What this task involves
Search each line below for "computer", then return the lines where it appears.
━━━━━ Provided data
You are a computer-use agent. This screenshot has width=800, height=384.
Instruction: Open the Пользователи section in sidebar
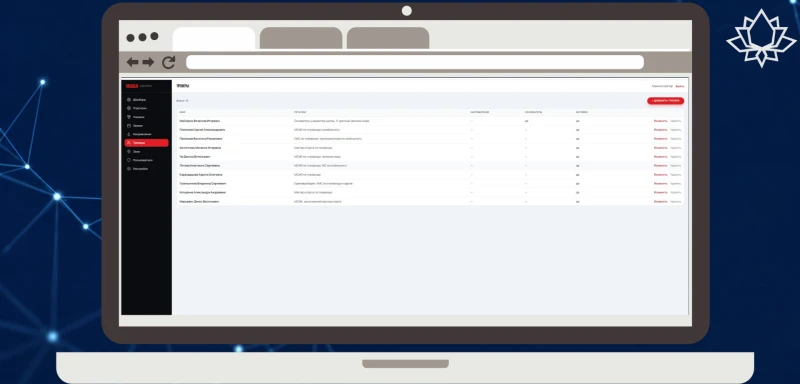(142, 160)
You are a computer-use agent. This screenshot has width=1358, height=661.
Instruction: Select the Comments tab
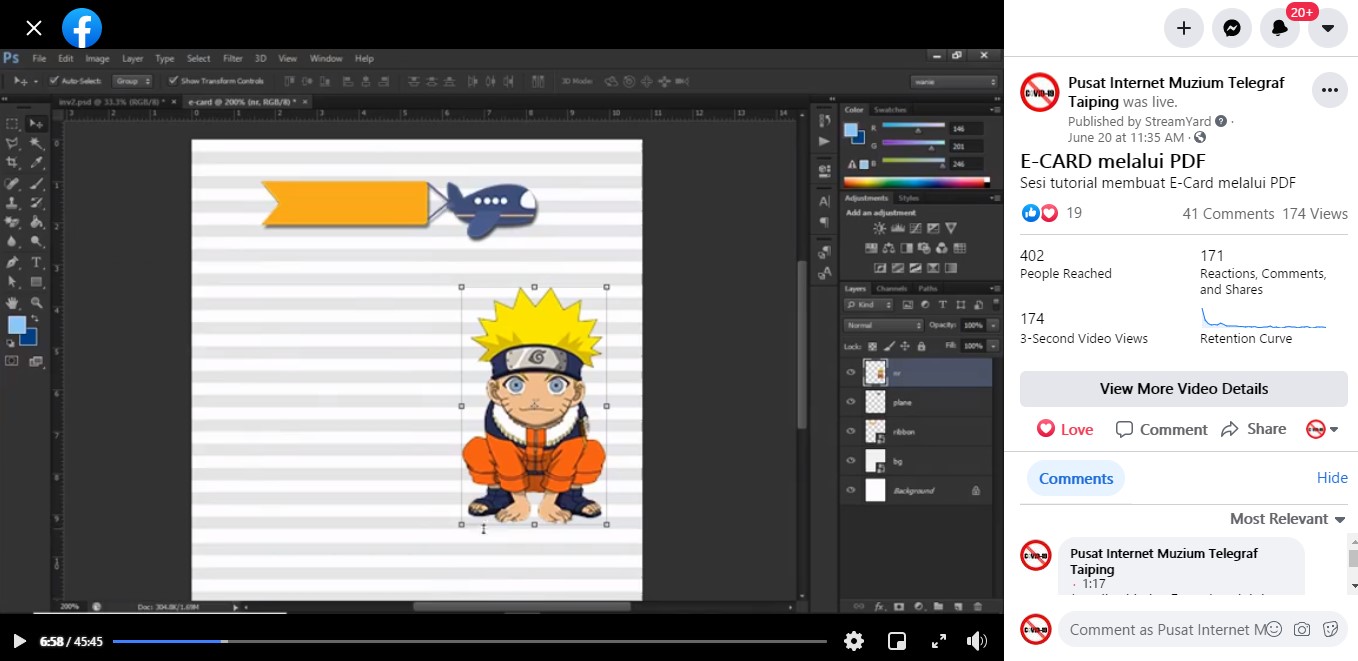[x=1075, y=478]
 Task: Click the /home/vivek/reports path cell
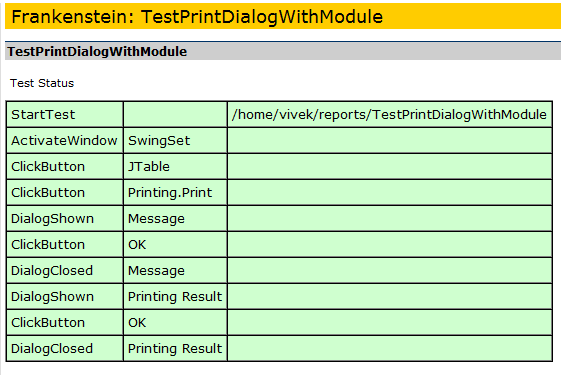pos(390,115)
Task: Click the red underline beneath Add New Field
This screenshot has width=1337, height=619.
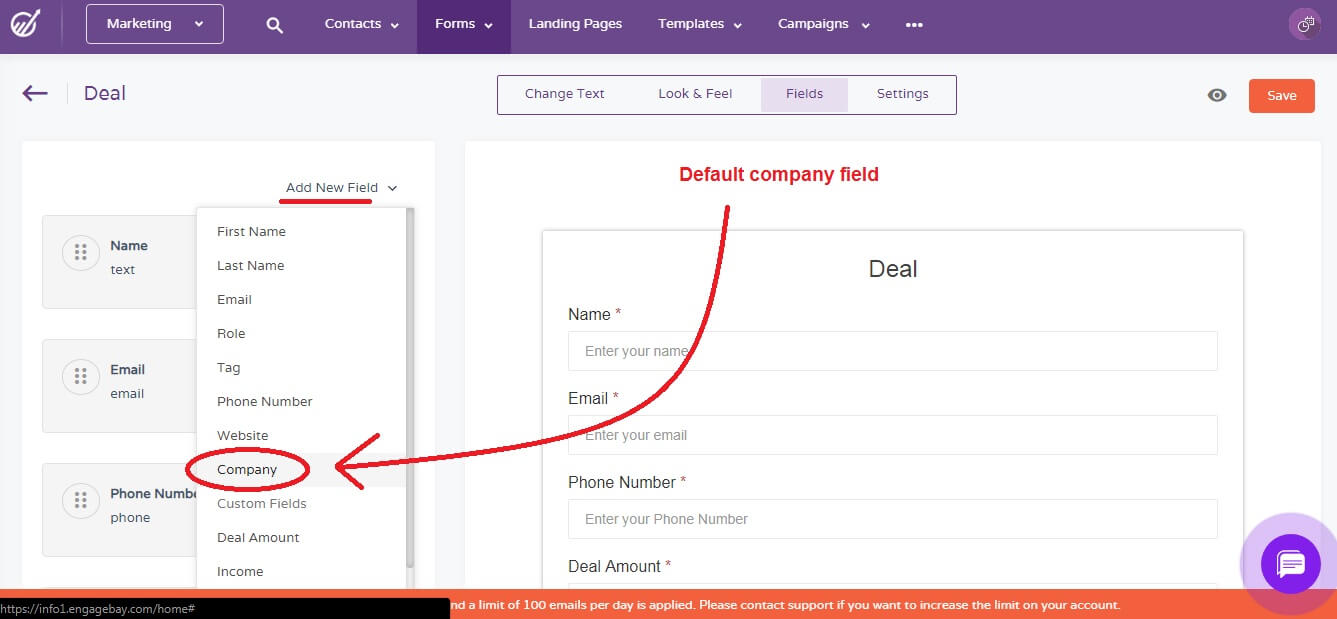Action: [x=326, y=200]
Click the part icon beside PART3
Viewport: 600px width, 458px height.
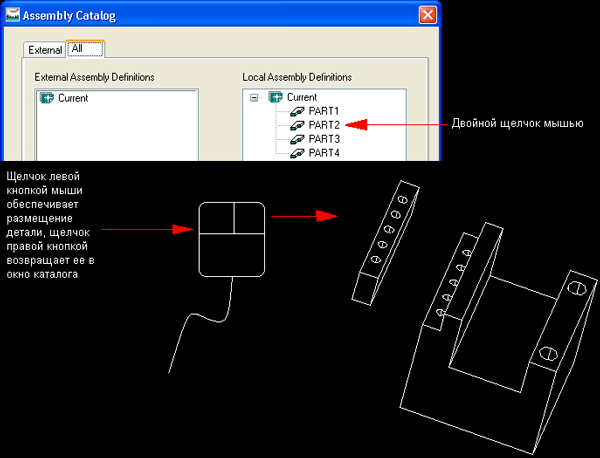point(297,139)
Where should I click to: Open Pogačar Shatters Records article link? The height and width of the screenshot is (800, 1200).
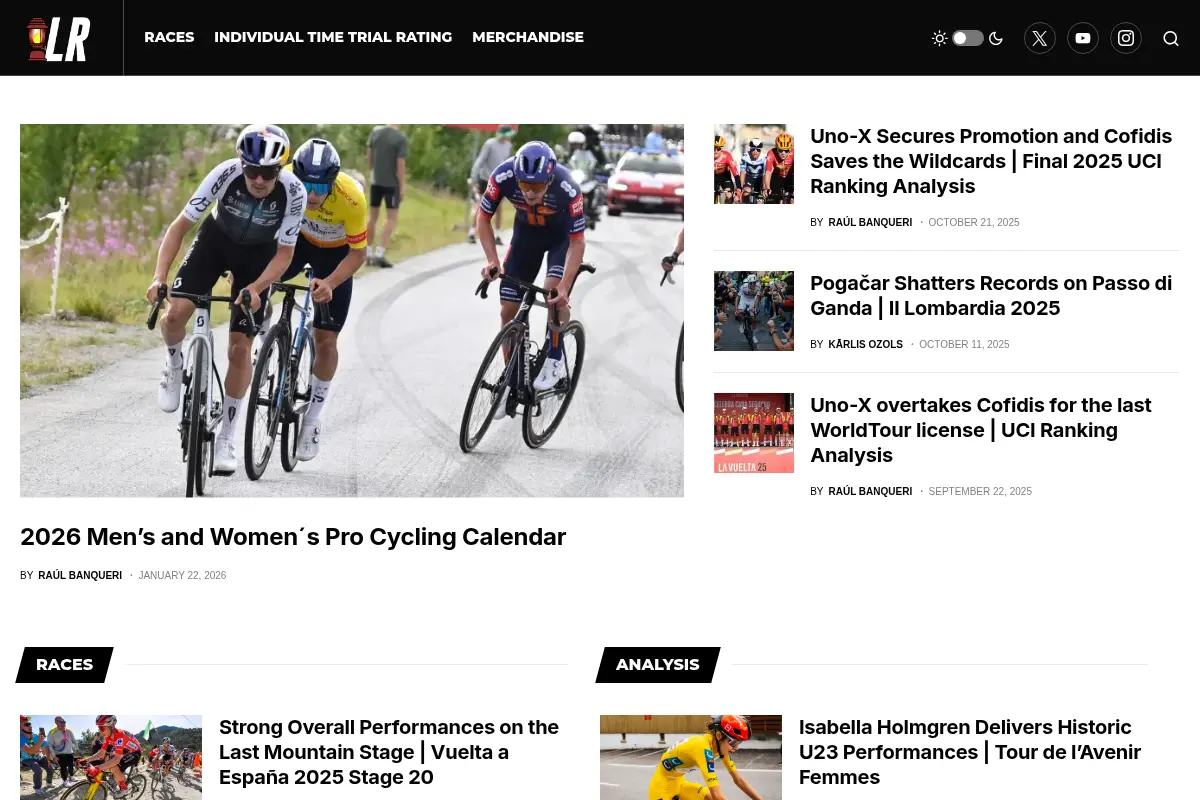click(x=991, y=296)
━━━━━━━━━━
━━━━━ Provided data
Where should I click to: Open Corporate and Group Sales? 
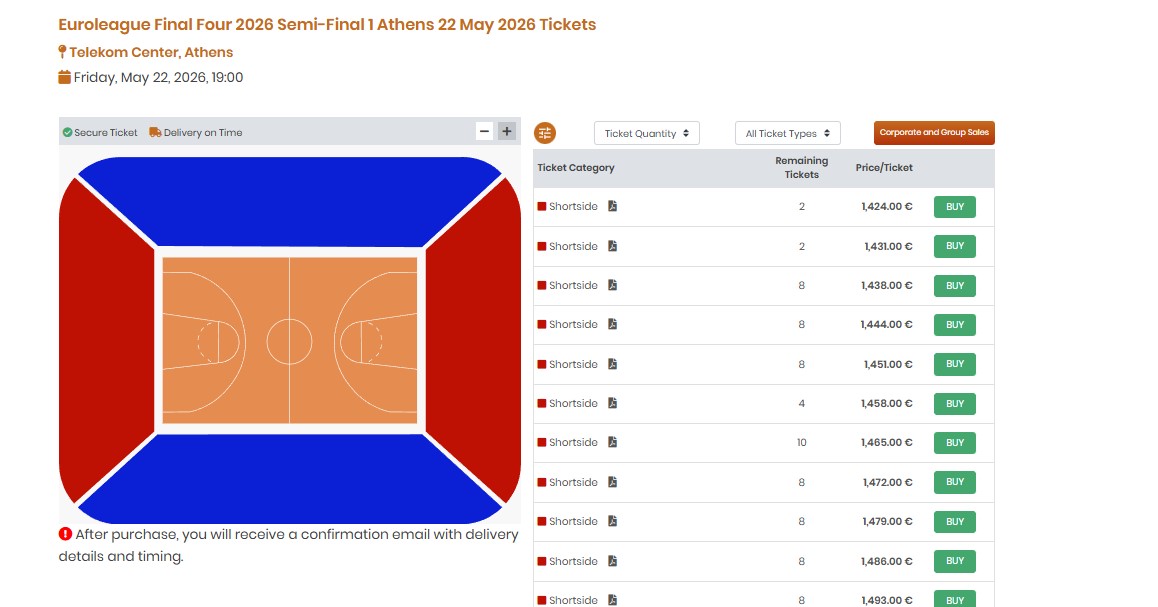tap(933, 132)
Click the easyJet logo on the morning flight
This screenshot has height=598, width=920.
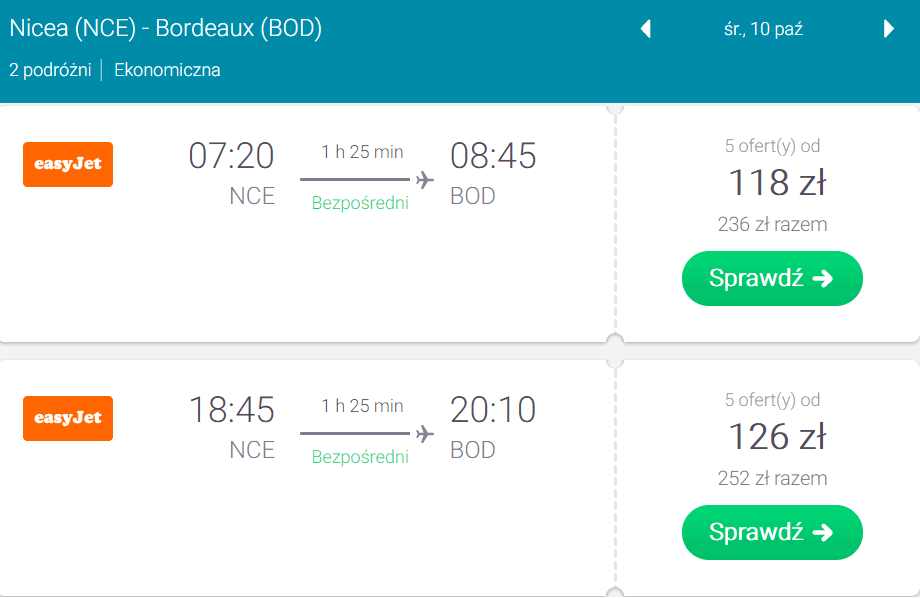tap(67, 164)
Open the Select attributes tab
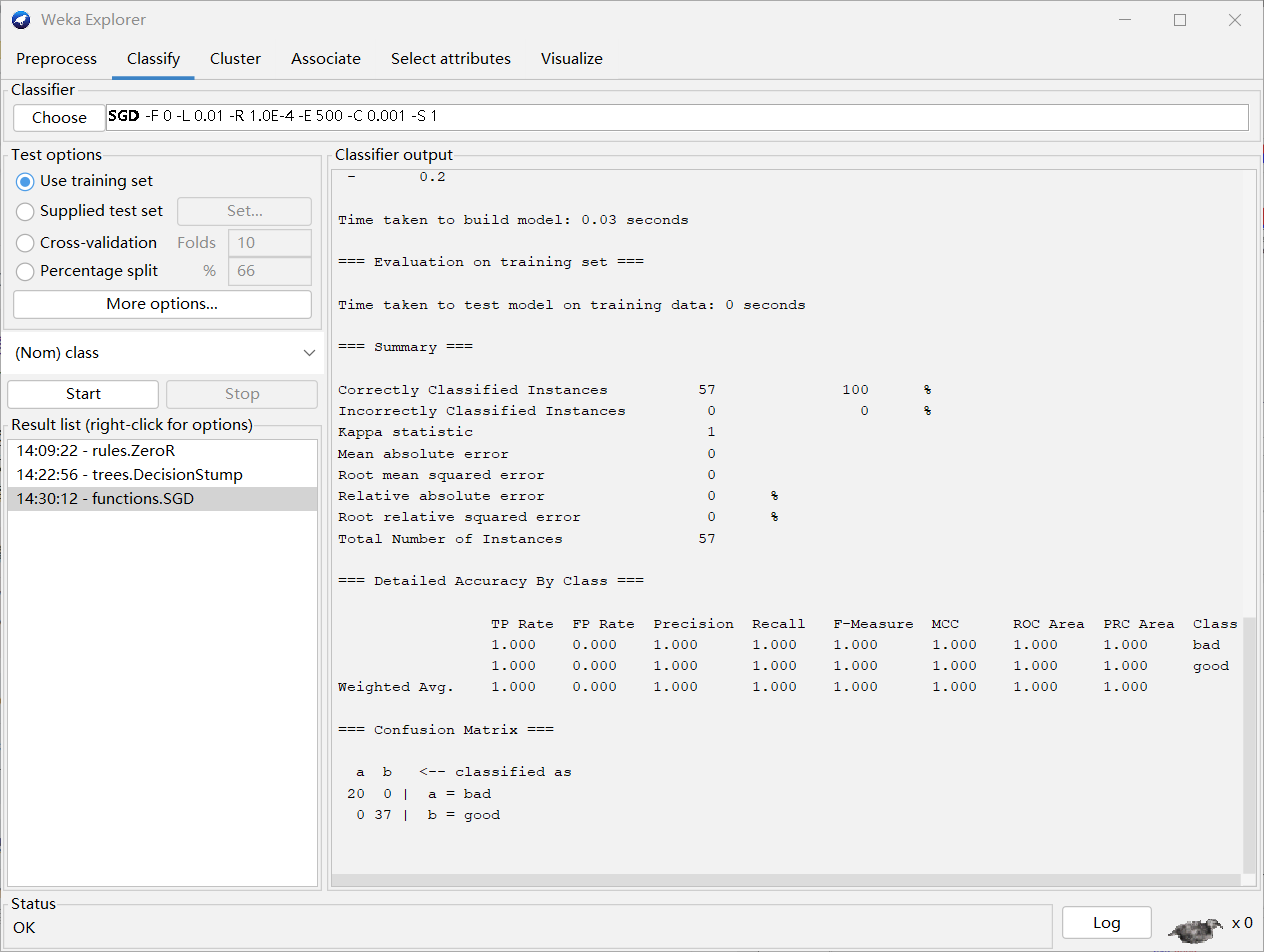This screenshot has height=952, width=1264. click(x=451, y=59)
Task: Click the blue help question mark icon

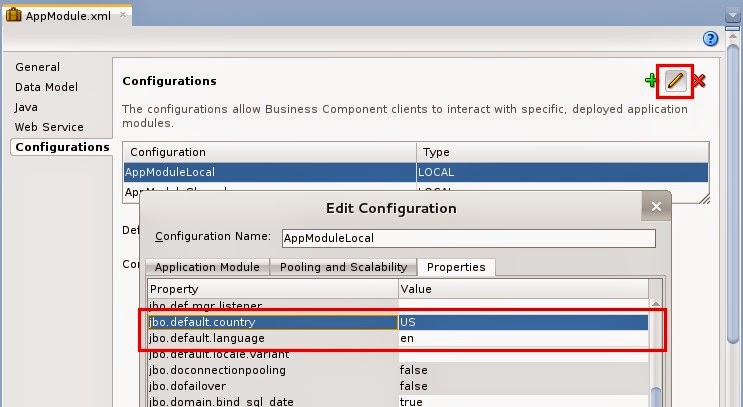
━━━━━━━━━━
Result
You are a computer-use agent. This screenshot has width=800, height=384.
You are a computer-use agent. This screenshot has width=1358, height=661.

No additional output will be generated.